** BEGIN **

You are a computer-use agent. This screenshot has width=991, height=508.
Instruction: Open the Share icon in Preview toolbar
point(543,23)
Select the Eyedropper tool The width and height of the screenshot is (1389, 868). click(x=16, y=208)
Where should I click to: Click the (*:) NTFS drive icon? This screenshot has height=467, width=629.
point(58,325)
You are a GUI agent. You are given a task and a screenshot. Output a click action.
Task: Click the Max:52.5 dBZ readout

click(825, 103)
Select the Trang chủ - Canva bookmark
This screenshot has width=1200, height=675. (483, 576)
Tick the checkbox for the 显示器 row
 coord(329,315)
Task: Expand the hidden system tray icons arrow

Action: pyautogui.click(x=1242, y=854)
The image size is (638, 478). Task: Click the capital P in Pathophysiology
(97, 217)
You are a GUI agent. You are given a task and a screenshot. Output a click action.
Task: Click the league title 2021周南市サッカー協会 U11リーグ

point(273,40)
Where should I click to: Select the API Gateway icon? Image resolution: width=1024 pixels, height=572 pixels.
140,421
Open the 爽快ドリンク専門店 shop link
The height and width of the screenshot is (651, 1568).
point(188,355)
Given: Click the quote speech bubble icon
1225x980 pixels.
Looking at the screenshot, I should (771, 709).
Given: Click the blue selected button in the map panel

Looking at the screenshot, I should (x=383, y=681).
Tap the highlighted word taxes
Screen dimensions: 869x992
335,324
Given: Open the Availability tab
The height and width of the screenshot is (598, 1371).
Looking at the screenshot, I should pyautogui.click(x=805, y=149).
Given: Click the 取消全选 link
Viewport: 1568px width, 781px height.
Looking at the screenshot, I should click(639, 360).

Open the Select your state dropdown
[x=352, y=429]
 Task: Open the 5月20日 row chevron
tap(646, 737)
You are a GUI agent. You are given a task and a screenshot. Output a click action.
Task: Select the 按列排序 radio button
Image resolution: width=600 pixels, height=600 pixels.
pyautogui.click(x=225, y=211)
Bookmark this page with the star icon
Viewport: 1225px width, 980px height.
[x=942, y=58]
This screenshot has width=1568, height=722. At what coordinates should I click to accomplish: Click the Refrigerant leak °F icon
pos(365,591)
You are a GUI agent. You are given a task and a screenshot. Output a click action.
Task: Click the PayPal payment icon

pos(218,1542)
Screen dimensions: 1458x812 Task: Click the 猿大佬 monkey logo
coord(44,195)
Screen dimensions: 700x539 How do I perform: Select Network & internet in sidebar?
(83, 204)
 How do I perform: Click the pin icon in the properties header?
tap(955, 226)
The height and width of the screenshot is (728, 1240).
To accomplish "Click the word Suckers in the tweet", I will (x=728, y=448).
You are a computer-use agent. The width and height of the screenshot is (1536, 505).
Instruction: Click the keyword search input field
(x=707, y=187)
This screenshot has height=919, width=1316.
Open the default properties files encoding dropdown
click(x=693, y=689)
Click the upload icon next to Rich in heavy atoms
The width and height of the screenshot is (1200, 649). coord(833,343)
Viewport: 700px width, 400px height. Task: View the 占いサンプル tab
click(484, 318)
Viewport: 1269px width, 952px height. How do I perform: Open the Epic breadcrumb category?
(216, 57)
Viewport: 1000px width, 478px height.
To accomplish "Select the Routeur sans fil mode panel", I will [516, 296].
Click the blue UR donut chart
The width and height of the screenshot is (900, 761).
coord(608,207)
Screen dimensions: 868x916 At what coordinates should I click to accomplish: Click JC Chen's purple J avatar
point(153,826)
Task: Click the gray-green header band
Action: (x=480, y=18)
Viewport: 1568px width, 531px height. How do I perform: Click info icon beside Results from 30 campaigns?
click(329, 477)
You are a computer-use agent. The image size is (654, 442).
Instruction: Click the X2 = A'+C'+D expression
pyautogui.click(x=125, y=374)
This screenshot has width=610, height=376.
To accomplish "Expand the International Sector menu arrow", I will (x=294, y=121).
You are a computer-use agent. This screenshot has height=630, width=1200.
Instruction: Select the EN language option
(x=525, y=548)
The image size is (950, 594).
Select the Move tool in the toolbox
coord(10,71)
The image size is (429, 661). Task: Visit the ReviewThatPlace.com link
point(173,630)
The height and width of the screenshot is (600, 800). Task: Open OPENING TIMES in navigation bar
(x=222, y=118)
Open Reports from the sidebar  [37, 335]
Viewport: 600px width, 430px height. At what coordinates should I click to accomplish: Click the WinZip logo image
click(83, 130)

** END **

:: TO DO ::
Copy the records word for word, starting with the first line and continuing through the line containing "tap(646, 737)".

:: RESULT OF THE TASK ::
You are a computer-use agent. This screenshot has width=991, height=508.
Instruction: Open the Share icon in Preview toolbar
point(543,23)
Select the Eyedropper tool The width and height of the screenshot is (1389, 868). click(x=16, y=208)
Where should I click to: Click the (*:) NTFS drive icon? This screenshot has height=467, width=629.
point(58,325)
You are a GUI agent. You are given a task and a screenshot. Output a click action.
Task: Click the Max:52.5 dBZ readout

click(825, 103)
Select the Trang chủ - Canva bookmark
This screenshot has width=1200, height=675. (483, 576)
Tick the checkbox for the 显示器 row
 coord(329,315)
Task: Expand the hidden system tray icons arrow

Action: pyautogui.click(x=1242, y=854)
The image size is (638, 478). Task: Click the capital P in Pathophysiology
(97, 217)
You are a GUI agent. You are given a task and a screenshot. Output a click action.
Task: Click the league title 2021周南市サッカー協会 U11リーグ

point(273,40)
Where should I click to: Select the API Gateway icon? Image resolution: width=1024 pixels, height=572 pixels.
140,421
Open the 爽快ドリンク専門店 shop link
The height and width of the screenshot is (651, 1568).
point(188,355)
Given: Click the quote speech bubble icon
1225x980 pixels.
Looking at the screenshot, I should (771, 709).
Given: Click the blue selected button in the map panel

Looking at the screenshot, I should (x=383, y=681).
Tap the highlighted word taxes
Screen dimensions: 869x992
335,324
Given: Open the Availability tab
The height and width of the screenshot is (598, 1371).
Looking at the screenshot, I should pyautogui.click(x=805, y=149).
Given: Click the 取消全选 link
Viewport: 1568px width, 781px height.
Looking at the screenshot, I should click(639, 360).

Open the Select your state dropdown
[x=352, y=429]
 Task: Open the 5月20日 row chevron
tap(646, 737)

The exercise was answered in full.